§ VORLIEGENDER AUSZUG
◆ ◆ ◆ ◆ ◆ ◆ ◆
Höhere Gewalt ist im polnischen Zivilgesetzbuch in keiner Weise definiert. Die Doktrin und die Rechtsprechung verwenden hauptsächlich eine konventionelle Definition dieses Begriffs, die durch das objektive Konzept dargestellt wird, nach dem höhere Gewalt ein Ereignis ist, das die folgenden Kriterien erfüllt:

1) Es handelt sich um ein externes Ereignis - es tritt in der externen Struktur des Unternehmens auf
2) Es ist ein unvorhersehbares Ereignis - ein plötzliches und außergewöhnliches Ereignis
3) Es ist unmöglich, die Folgen des Ereignisses zu verhindern - die Gefahr, die von dem Ereignis ausgeht, kann in keiner Weise vermieden werden.
◆ ◆ ◆ ◆ ◆ ◆ ◆
§ ERFASSTE DATEN

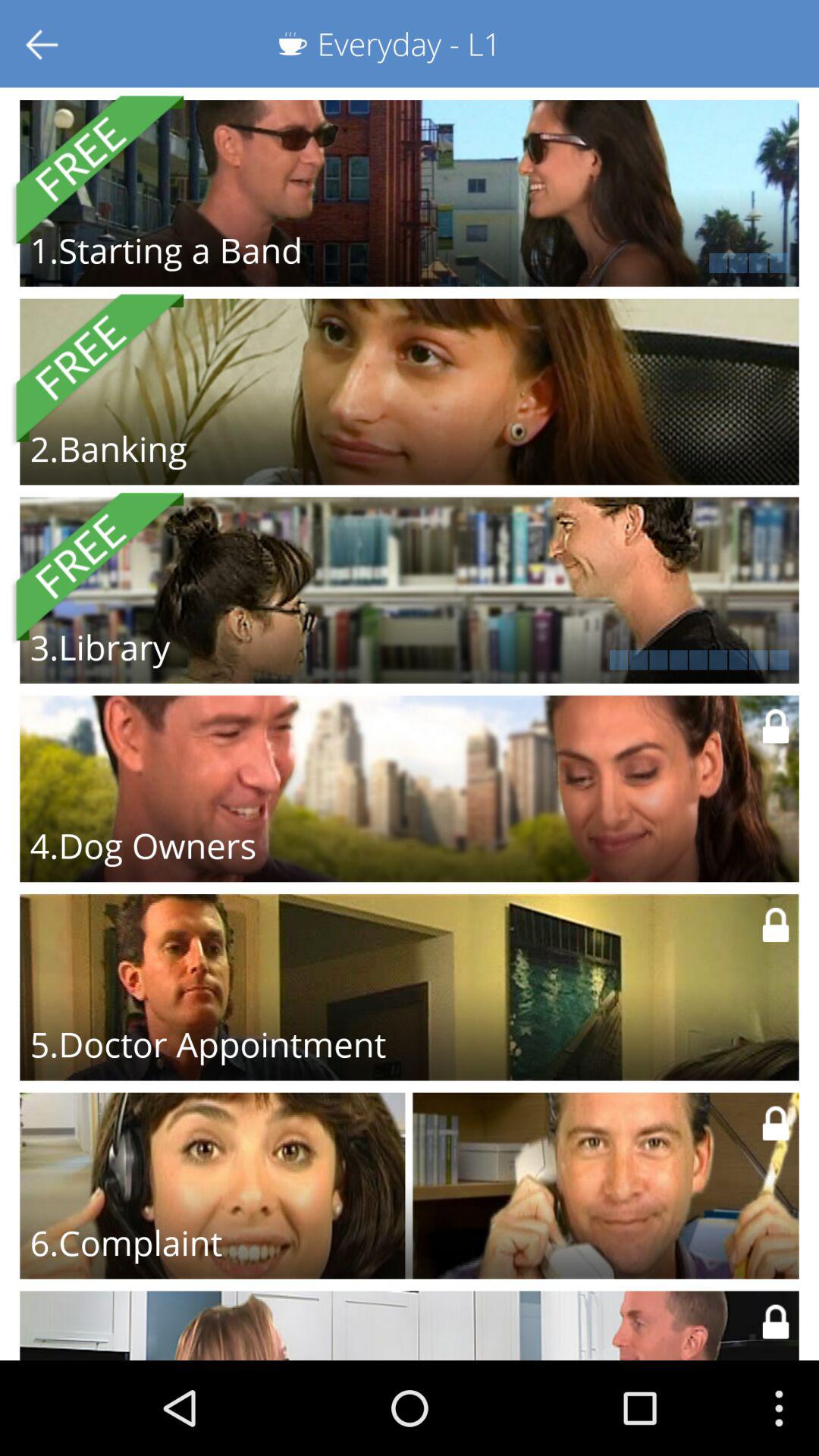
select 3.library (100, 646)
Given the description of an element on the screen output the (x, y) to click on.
◆ ◆ ◆ ◆ ◆ ◆ ◆
§ KURZE ÜBUNG 1
In welchem Gesetzbuch ist höhere Gewalt laut dem Auszug in keiner Weise definiert?
§ KURZE ÜBUNG 2
Zähle alle Kriterien auf, die ein Ereignis nach dem im Auszug beschriebenen objektiven Konzept erfüllen muss, um als höhere Gewalt zu gelten.
§ KURZE ÜBUNG 3
Gib den Abschnitt des Auszugs zwischen „1) Es handelt“ und „Weise vermieden werden.“ einschließlich wortgetreu wieder.
Das Material hat mit dem Auszug nichts zu tun.

§ ANTWORT 1
Im polnischen Zivilgesetzbuch.

§ ANTWORT 2
1) Es handelt sich um ein externes Ereignis.
2) Es ist ein unvorhersehbares Ereignis.
3) Es ist unmöglich, die Folgen des Ereignisses zu verhindern.

§ ANTWORT 3
1) Es handelt sich um ein externes Ereignis - es tritt in der externen Struktur des Unternehmens auf
2) Es ist ein unvorhersehbares Ereignis - ein plötzliches und außergewöhnliches Ereignis
3) Es ist unmöglich, die Folgen des Ereignisses zu verhindern - die Gefahr, die von dem Ereignis ausgeht, kann in keiner Weise vermieden werden.